Grant McOmie shares the story of a local man convicted of a federal wildlife crime.
A Bend, Oregon resident knew he crossed the line but he did it anyway.
Now he’s a convicted felon and he pays the price for his bullets and greed every day of his life.
Jim Robinson has admired majestic elk ever since he was a teenager and it’s the reason the Oregon native became a hunter.
Recently, at the Jewell Wildlife Area in Clatsop County, he scanned a large elk herd with binoculars.
He admired the animals as he watched them move across the lush pasture but he admitted that he doesn’t hunt anymore.
His hunting days ended when he crossed the line from sportsman to felon.
“There’s a cloud over my head that just doesn’t go away and I feel that weight everyday – I really do!”
Robinson went to Wyoming on an elk hunt in 2008 and he harvested his so-called “dream elk.’ It was an animal that any hunter would admire.
But the elk hunting tag that he used to harvest the animals wasn’t legal for the bull elk that he killed. It meant Robinson had killed the trophy animal illegally.
To make matters worse, Robinson took his son on the trip too.
“I bought into things that were going on,” admitted the longtime hunter. “Things that should have been a red flag, I ignored, but I didn’t see it and now I feel responsible for that.”
OSP retired fish and game officer Joe Schwab recently talked about the Robinson case. Oregon game officers got involved when Federal officers followed Robinson’s crime to Oregon.
Schwab said he had “seen and heard it all” in his nearly thirty-year career as a state game cop and he’s written a book about his encounters with game violators.
The new book, “Outlaws in the Big Woods” chronicles his experiences and the increasing challenge to protect wildlife.
“They cross that line and it’s because there’s something about a big bull that just drives them to kill it,” said the long time game warden. “I have met so many different kinds of violators; some guys getting even, other guys who are greedy, or others just mesmerized by a big animal. They kill it without even thinking about what they just did.”

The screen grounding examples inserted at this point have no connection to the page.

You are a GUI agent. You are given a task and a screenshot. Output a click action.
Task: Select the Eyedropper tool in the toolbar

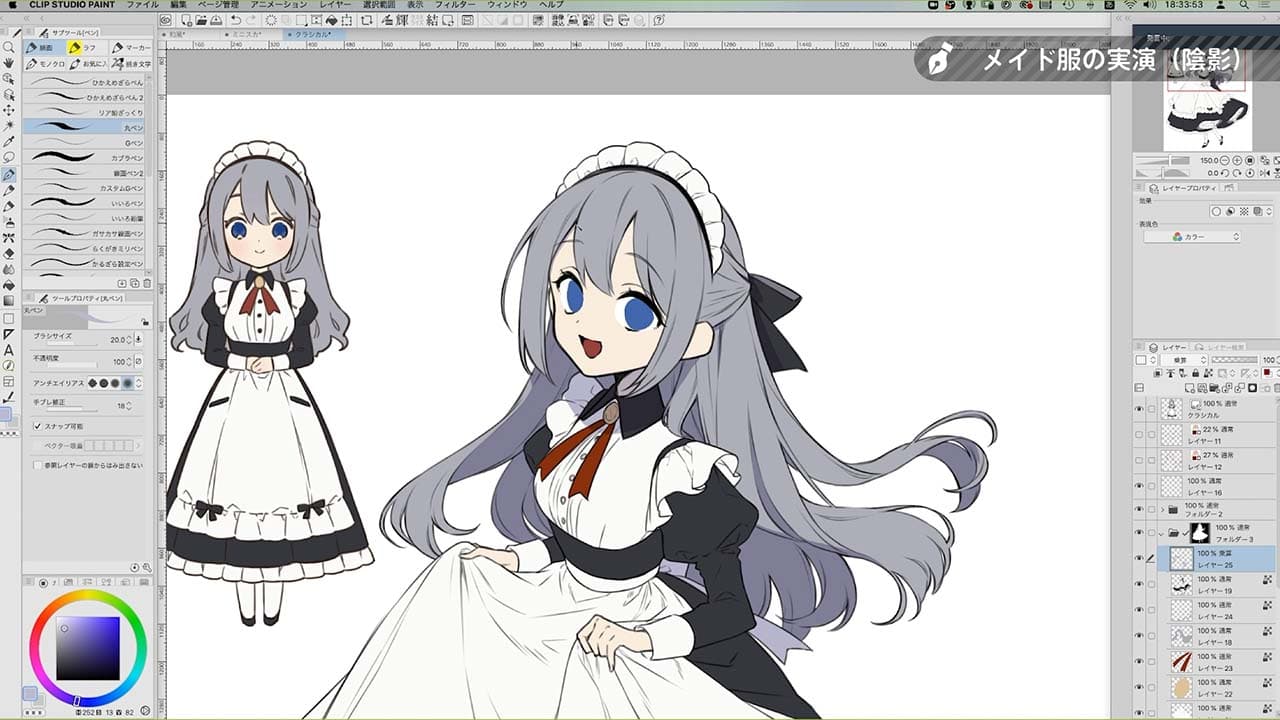pos(9,142)
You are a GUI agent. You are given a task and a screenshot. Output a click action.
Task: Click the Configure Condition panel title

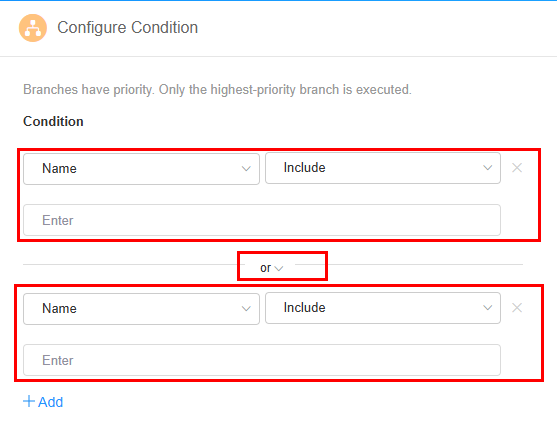pos(128,28)
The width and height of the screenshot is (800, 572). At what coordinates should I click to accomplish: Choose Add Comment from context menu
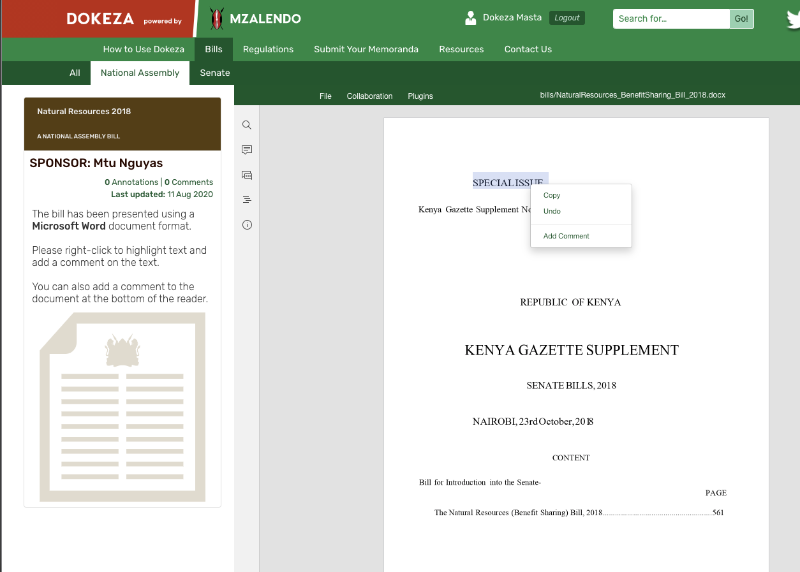click(566, 236)
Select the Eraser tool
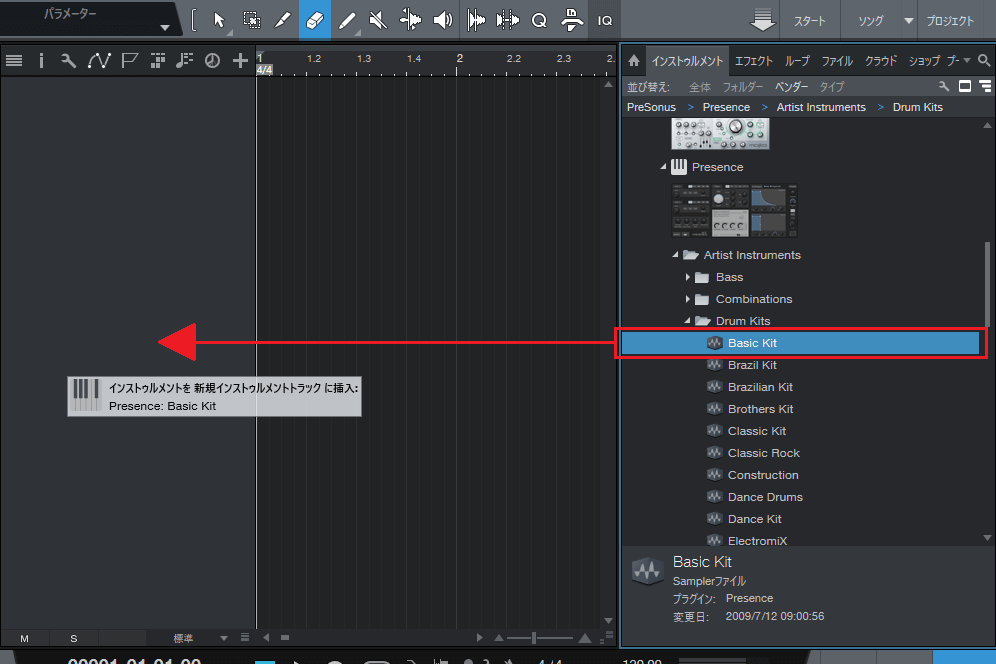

What Robinson and his son did was violate Federal law when a Wyoming informant stepped forward and told the truth about the Robinson’s elk hunts.
By then, Robinson had brought his trophy elk back to Oregon where his dream hunt turned into a nightmare. By crossing state lines, his actions became a violation of the Lacey Act.

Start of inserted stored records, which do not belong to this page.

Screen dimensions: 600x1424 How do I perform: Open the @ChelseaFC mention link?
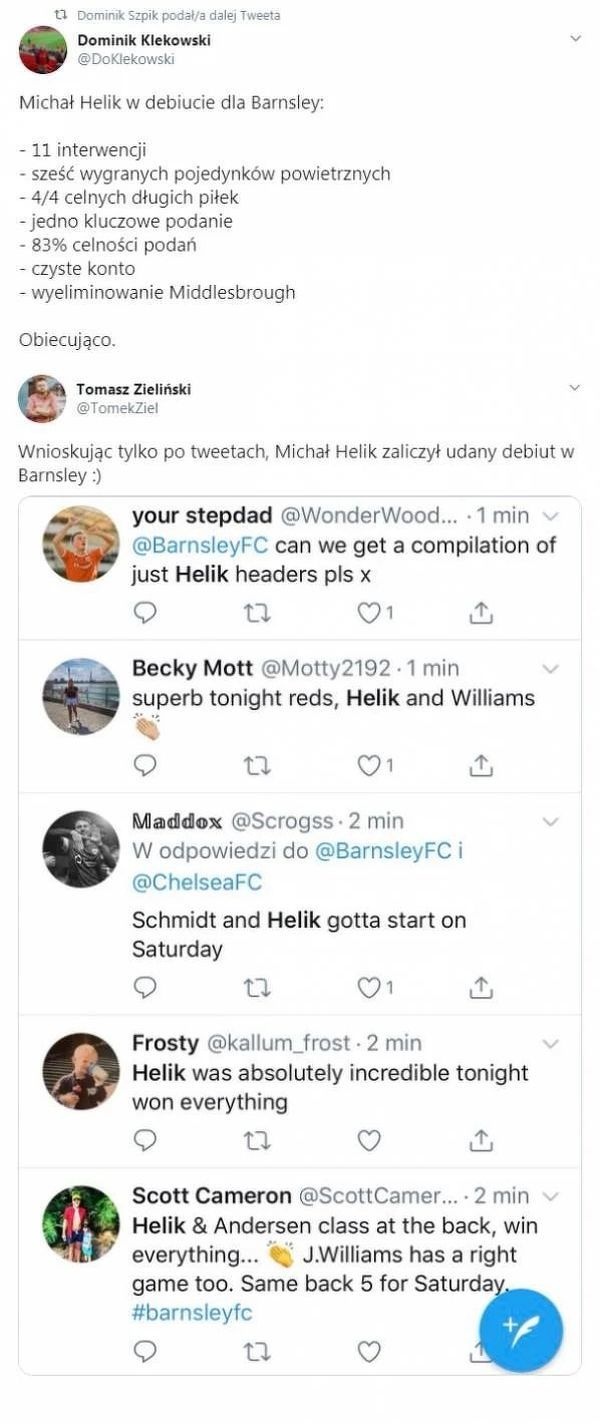point(197,882)
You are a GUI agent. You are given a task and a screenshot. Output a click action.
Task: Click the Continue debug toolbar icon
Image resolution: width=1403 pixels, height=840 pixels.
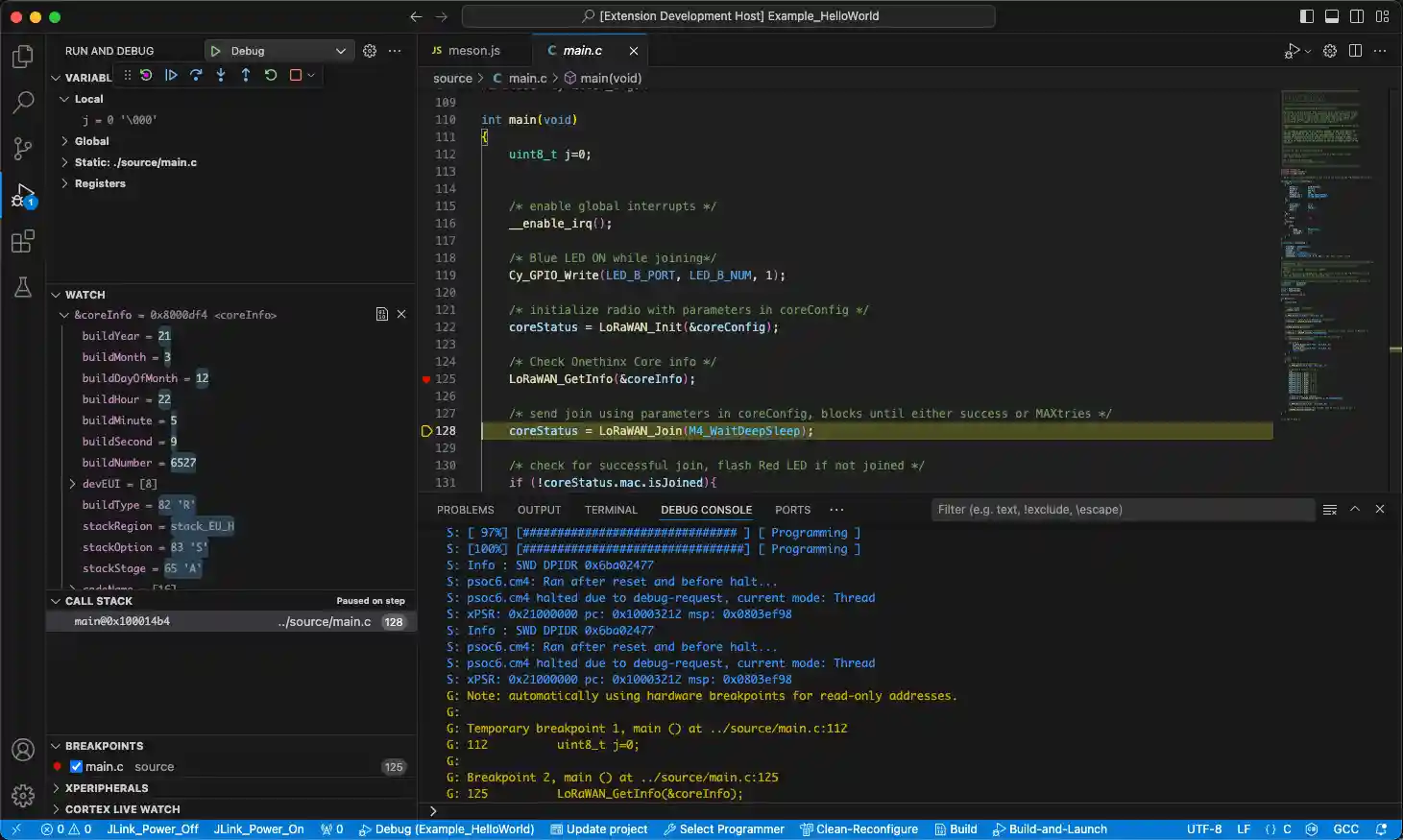(171, 76)
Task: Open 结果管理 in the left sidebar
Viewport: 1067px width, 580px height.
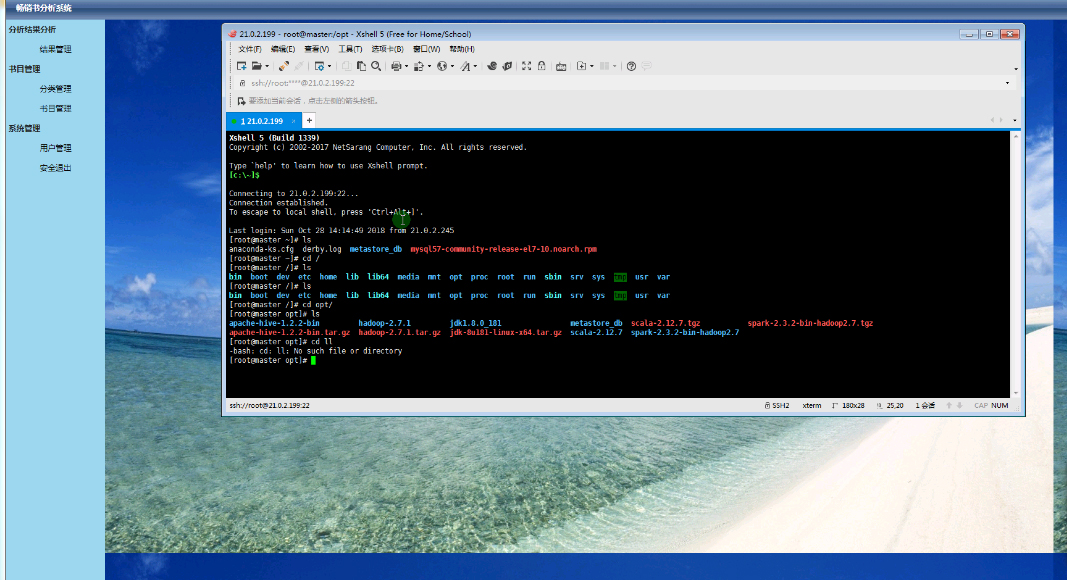Action: click(x=55, y=49)
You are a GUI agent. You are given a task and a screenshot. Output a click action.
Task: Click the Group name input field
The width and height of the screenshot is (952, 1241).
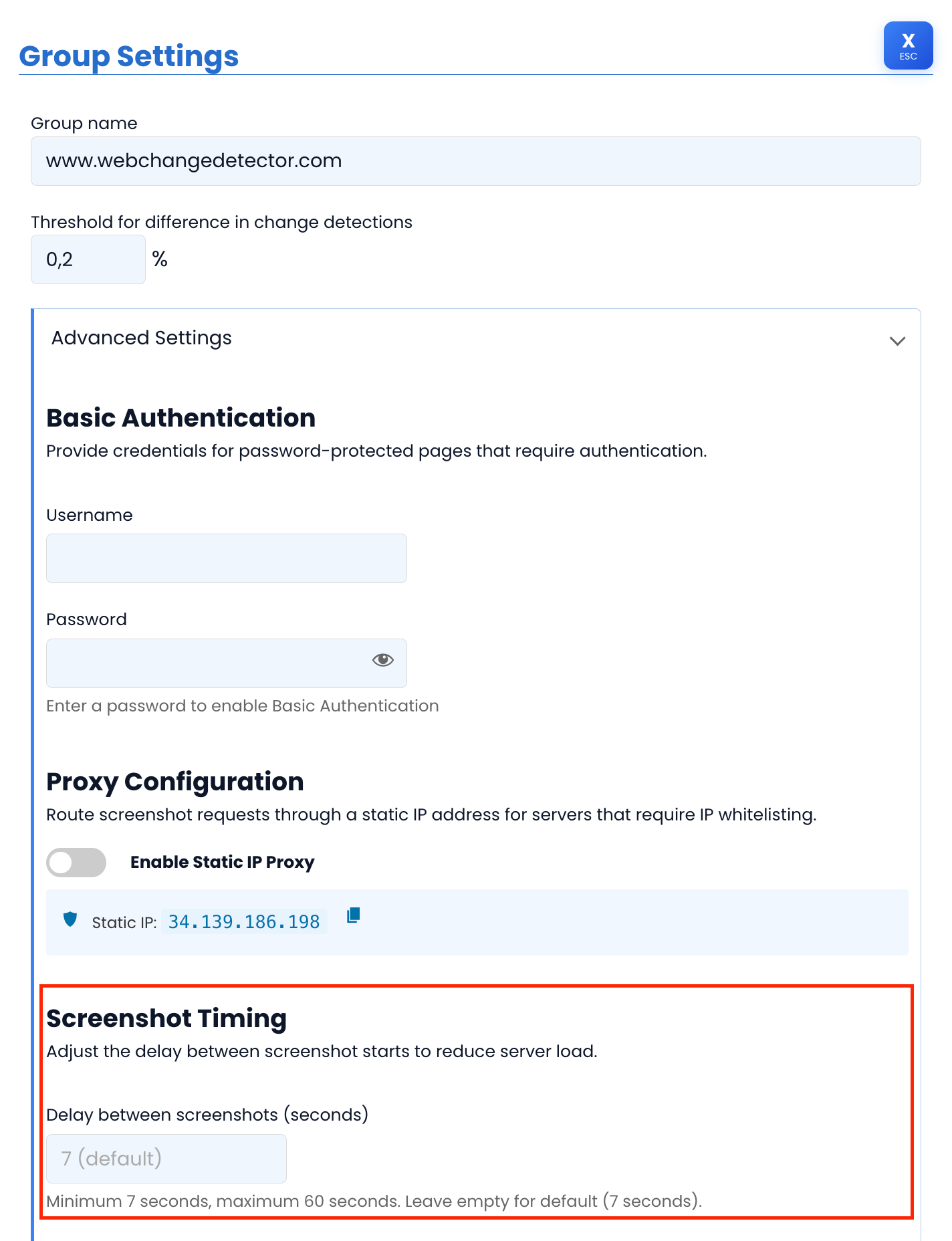click(x=475, y=160)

Robinson admitted that the punishments are life changing.
Last year, Robinson plead guilty in a US Federal courtroom in Casper, Wyoming for trafficking in “illegally taken elk.”

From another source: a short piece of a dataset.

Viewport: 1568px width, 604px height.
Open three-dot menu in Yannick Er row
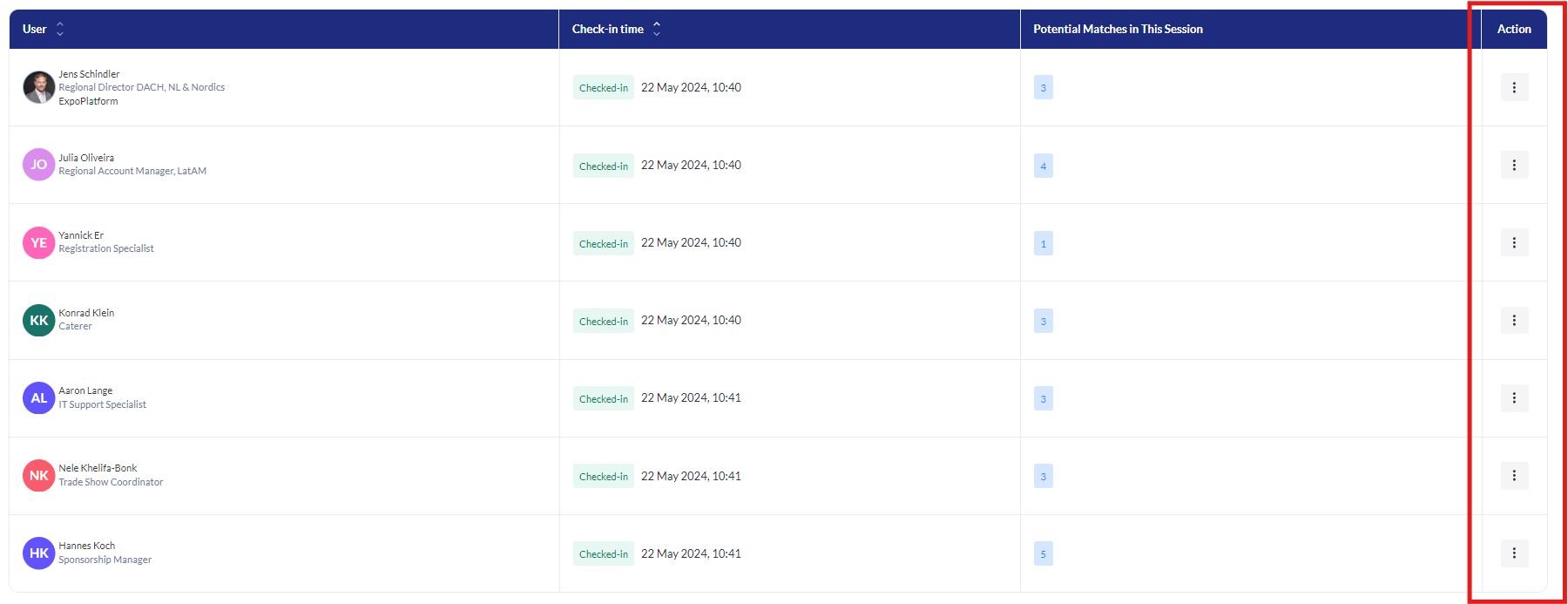1514,242
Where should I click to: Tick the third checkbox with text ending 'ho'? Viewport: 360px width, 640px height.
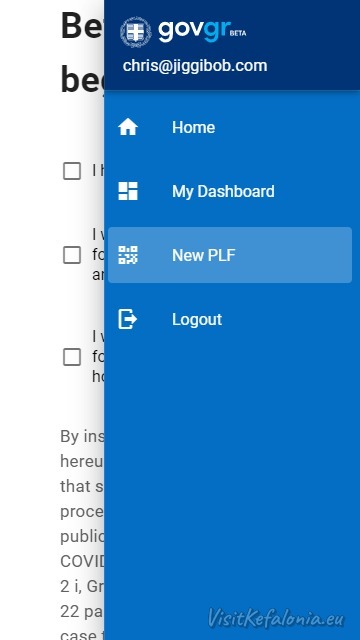point(72,358)
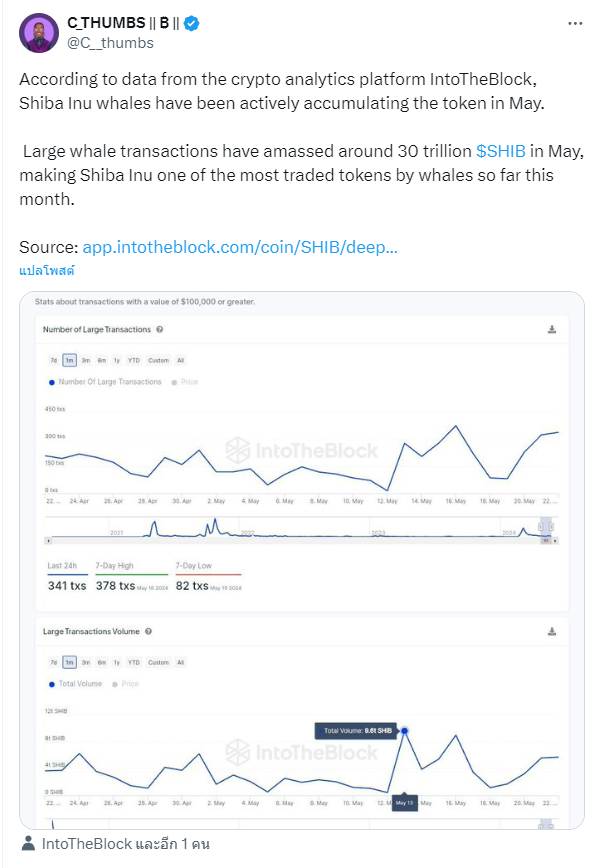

While he avoided jail, he can never own a firearm, he will never vote again and the total fines, fees and attorney costs will approach $400 thousand.
Still, the biggest price has been to his reputation:
“People say a reputation is like a book,” noted Robinson. “It takes seconds to burn and years to build! It’s something that I have taken pride in and it’s a now a very painful result from this situation.”
The judge also ordered Robinson to tell his story and now he gives public speeches to fishing and hunting clubs about his crime and the consequences.
He said he hopes his story convinces someone who may consider cross the line into illegal actions to know what waits on the other side of the line.
“To call myself a felon,” said Robinson. “It’s difficult for me, but I am and I have to live with the consequences and it’s painful.”
A jury recently found Robinson’s son, who had accompanied his father on the Wyoming hunt, guilty of similar federal wildlife crimes. He will be sentenced in US Court in Wyoming next month.